Saturday, June 11, 2022

Small: Inflation is cause for extreme caution on state use of ARPA funds

Inflation is cause for extreme caution on state use of ARPA funds
By Jonathan Small

In 2020, Oklahomans overwhelmingly voted for Donald Trump and to keep the Oklahoma Legislature in Republican control. Obviously, Oklahoman voters didn’t get their wish regarding the presidency, but state policymakers can still do their part to offset the disastrous fiscal policies of the Biden administration.

President Biden’s American Rescue Plan Act (ARPA) is a major contributor to out-of-control inflation, so Republican policymakers need to exercise extreme caution before pumping more ARPA funds into the state economy, which could make inflation even worse.

In March 2021, the Biden administration and the Democratic-controlled Congress passed the $1.9 trillion American Rescue Plan Act. The program was supposed to mitigate the economic problems created by COVID shutdowns in 2020. Instead, it generated inflation and effectively slashed family wages.

The reason is simple. The money supply was being increased while the availability of goods and services faltered. When more money chases the same amount of goods, prices are bid up, and quickly. Thus, today’s inflation rate is above 8 percent, a level not seen in four decades.

ARPA included $1,400 payments to most Americans and expanded unemployment benefits, which contributed significantly to inflation.

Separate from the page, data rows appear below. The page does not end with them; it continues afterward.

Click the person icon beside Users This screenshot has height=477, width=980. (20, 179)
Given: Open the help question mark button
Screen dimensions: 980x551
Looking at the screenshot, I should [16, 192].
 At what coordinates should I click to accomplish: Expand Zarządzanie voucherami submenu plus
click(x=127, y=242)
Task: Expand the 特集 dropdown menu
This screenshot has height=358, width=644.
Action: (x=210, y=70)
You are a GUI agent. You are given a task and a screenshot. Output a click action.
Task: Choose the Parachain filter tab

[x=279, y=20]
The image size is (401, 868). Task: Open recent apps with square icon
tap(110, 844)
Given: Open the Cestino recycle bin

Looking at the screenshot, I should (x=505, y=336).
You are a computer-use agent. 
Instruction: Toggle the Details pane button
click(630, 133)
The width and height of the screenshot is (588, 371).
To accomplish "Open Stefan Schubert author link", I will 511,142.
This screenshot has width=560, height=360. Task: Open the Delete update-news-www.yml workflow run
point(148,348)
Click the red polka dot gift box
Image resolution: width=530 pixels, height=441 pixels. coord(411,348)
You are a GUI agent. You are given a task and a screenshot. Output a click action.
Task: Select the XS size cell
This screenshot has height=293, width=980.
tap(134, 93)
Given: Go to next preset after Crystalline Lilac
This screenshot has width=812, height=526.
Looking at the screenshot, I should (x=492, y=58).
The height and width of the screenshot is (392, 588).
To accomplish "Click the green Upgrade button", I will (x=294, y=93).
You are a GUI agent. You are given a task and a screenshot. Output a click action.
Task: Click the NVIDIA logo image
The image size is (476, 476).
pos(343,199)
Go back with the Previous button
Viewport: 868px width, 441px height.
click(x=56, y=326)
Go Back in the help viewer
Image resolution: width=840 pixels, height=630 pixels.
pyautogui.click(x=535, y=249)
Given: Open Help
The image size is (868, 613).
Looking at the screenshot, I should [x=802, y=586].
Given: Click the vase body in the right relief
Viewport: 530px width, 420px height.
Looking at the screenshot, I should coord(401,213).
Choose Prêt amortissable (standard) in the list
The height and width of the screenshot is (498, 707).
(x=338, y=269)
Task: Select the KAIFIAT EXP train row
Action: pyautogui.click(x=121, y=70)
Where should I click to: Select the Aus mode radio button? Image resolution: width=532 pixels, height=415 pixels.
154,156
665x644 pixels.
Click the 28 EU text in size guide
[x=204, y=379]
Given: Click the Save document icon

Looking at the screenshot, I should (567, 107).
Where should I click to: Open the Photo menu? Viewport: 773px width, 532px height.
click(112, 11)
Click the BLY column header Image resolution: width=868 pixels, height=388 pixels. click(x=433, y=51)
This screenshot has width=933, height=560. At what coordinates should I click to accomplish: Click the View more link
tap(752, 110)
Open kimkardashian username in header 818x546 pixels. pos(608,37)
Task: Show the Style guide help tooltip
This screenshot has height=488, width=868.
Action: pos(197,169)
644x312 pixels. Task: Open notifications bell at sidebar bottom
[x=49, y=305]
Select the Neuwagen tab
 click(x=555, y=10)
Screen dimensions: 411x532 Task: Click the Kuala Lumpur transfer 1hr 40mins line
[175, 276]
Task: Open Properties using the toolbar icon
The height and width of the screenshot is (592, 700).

But ARPA also included $360 billion for state and local governments. Oklahoma’s legislative leaders recently called a special session to spend our state’s share of that money. But if policymakers quickly spend that ARPA cash without a careful plan, it may simply further pump up the money supply and associated inflation.

If the end result of state spending of ARPA funds is that more “new” money is again chasing the same amount of goods and services in the state economy, Oklahoma families would be better off if policymakers left some ARPA funds sitting idle.

Fortunately, state policymakers have already taken one step towards truly improving the lives of their constituents by agreeing to hold a special session focused on tax cuts, which also sets the stage for future, transformational tax reform that will spur private-sector investment and job creation (which also increases the supply of goods and services and chokes off inflation).

In contrast, ARPA spending is not pro-growth. At best, it’s mere redistribution of money from the more nimble and economically beneficial private sector to government planners. And at worst, it can be economically destructive.

ARPA’s role in inflation has been noted not only by conservatives, but even some prominent liberal economists. Larry Summers, a former Obama administration official, was among those who warned that ARPA could cause an inflationary increase in prices.

What Oklahoma needs is private-sector growth, not increased government planning and spending. The former is the only path to increased prosperity for all.

Jonathan Small serves as president of the Oklahoma Council of Public Affairs.